For many moons Digital Markets Advisor has believed that the EUR has been over valued. While there are many reasons why this is the case, the value of money is often based on perspective and inherent conditions relative to other currencies that are prevalent on the FX market. The Single Currency as of this morning continues to test one year low support ratios. But how low can the EUR go?
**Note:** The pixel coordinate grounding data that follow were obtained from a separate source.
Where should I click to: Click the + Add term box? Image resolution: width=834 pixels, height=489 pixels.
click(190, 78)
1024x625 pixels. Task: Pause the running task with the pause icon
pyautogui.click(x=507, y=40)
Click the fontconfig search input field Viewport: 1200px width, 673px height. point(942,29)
The ECB is under the microscope this summer due to recent pronouncements by Mario Draghi and data coming from member nations. Germany turned in lacklustre GfK Consumer Climate marks already this morning. Tomorrow more inflation numbers will come from Germany. Also helping the EUR lose value are murmurs from the dark corners within the Federal Reserve that indicates the U.S. Central Bank is considering tightening policy sooner rather than later. However cynics are in abundance who point out that economic statistics continue to offer only mixed results. While the Durable Goods Orders from the States proved powerfully stronger yesterday with a gain of 22.6%, the Core Durable Goods Orders came in negative with a minus -0.8%. And on top of this housing sector reports remain challenging.
The GBP which has been taken lower in recent weeks is still within a strong range versus the USD. The fact that the BoE and U.K. government are looked at as being quite active if not hawkish regarding fiscal policies. It should be noted that the U.K. is not out of the woods economically either and recent GDP marks have not been good, on top of that weakness in the housing market continues outside of London.
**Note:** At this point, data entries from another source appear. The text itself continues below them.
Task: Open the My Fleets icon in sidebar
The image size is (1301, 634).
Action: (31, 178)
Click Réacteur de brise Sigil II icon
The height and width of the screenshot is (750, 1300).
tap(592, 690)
Gold has found some footing the past couple of trading sessions. The precious metal is near 1285.00 USD as of this writing. Gold has been within the clutch of bears for two years and with inflation remaining nearly non-existent it stands to reason that ranges will remain those based on support levels more than resistance.
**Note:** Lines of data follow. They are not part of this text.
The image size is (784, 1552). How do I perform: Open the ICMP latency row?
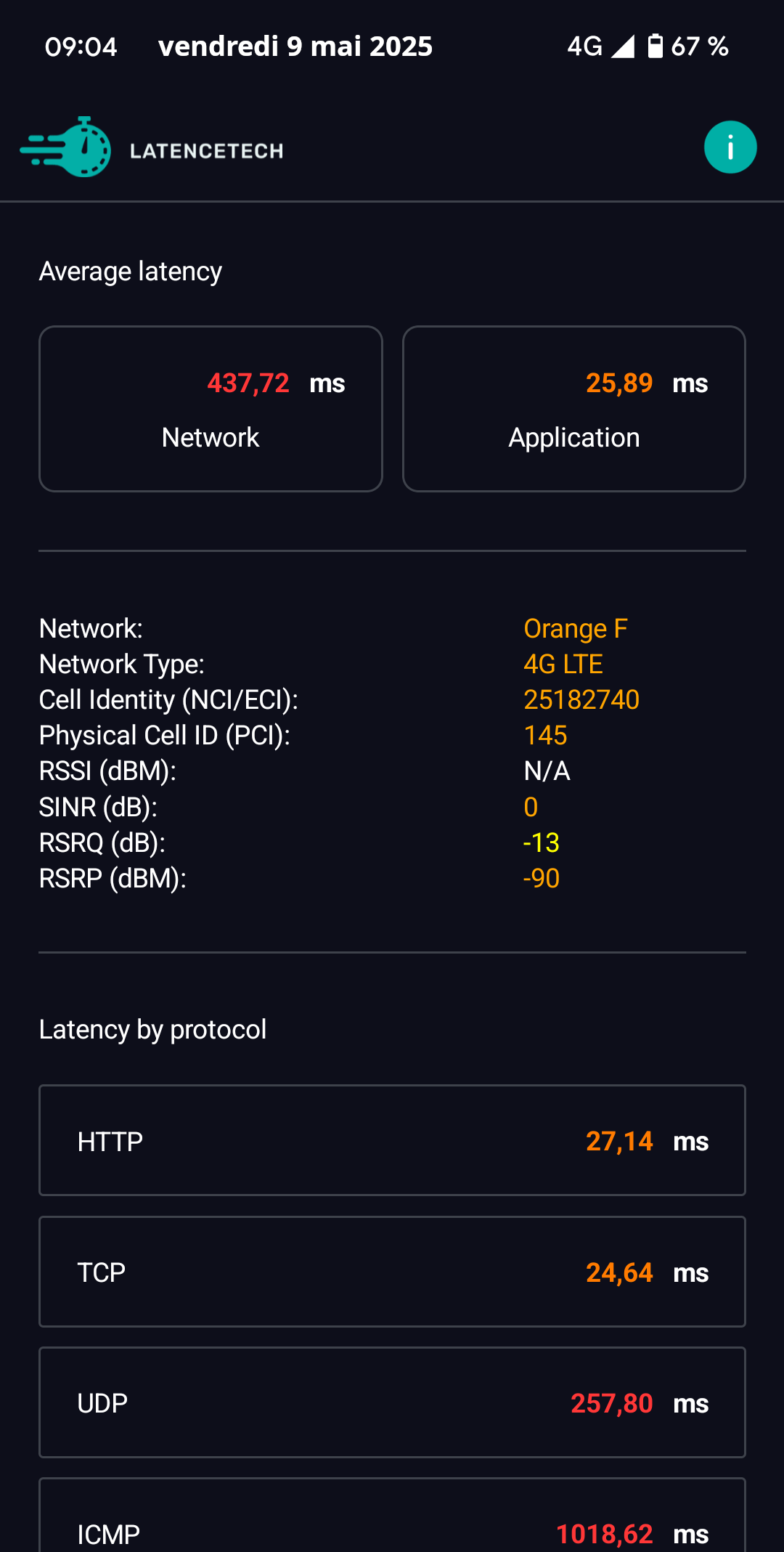[392, 1518]
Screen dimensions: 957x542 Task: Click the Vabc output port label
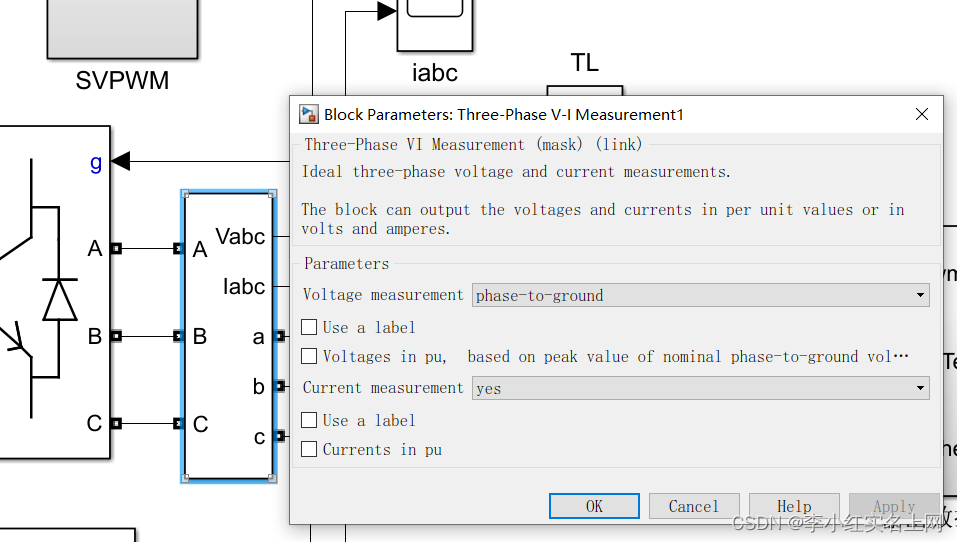[x=240, y=237]
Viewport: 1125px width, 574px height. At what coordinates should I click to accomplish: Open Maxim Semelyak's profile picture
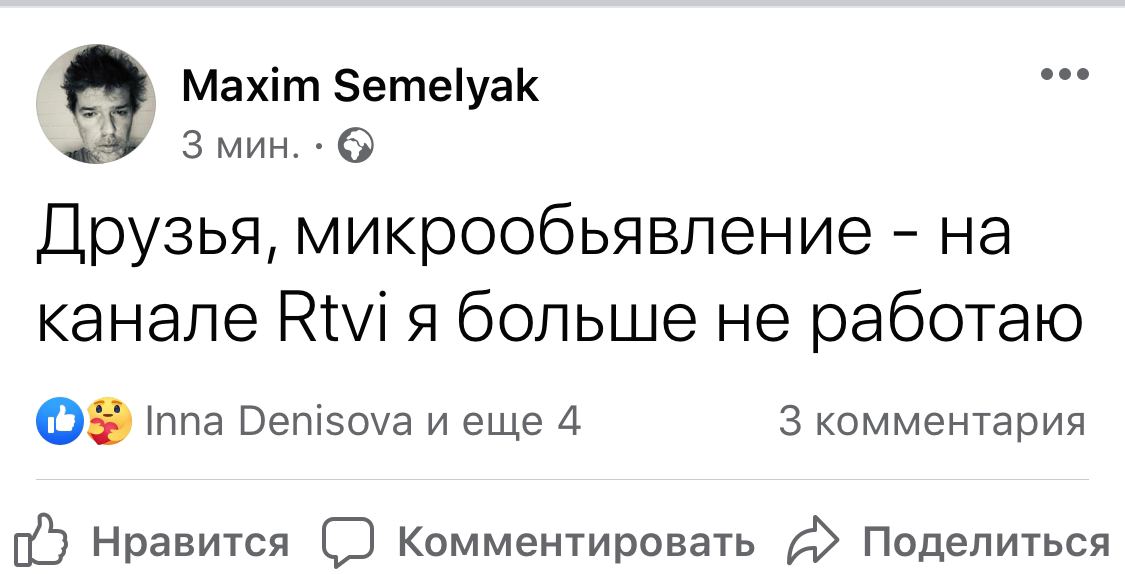(96, 104)
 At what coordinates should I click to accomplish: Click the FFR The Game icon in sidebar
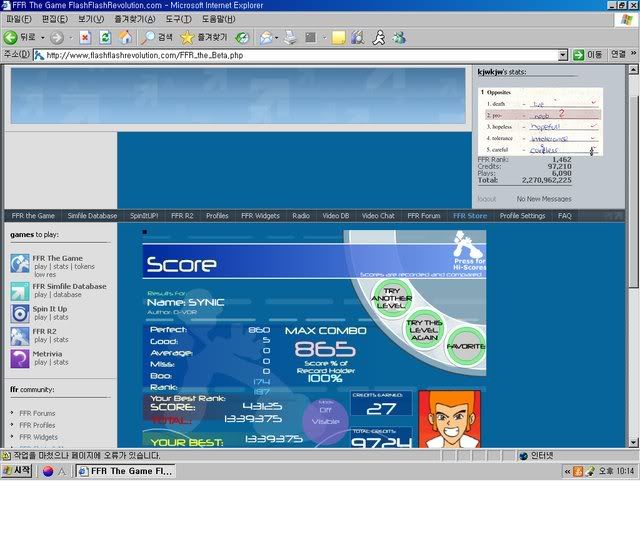click(20, 263)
Traders need to remain vigilant to the fact that lower volumes continue to be seen in the broad markets. Yesterday’s results in the equity markets have been rather cautious, but with summer trading likely to continue for the next ten days the low amount of volume – meaning the absence of large financial institutions as major actors – may constitute room for sudden gyrations that do not make the greatest amount of common sense.
Tomorrow the States will release Preliminary GDP figures and this could prove of interest.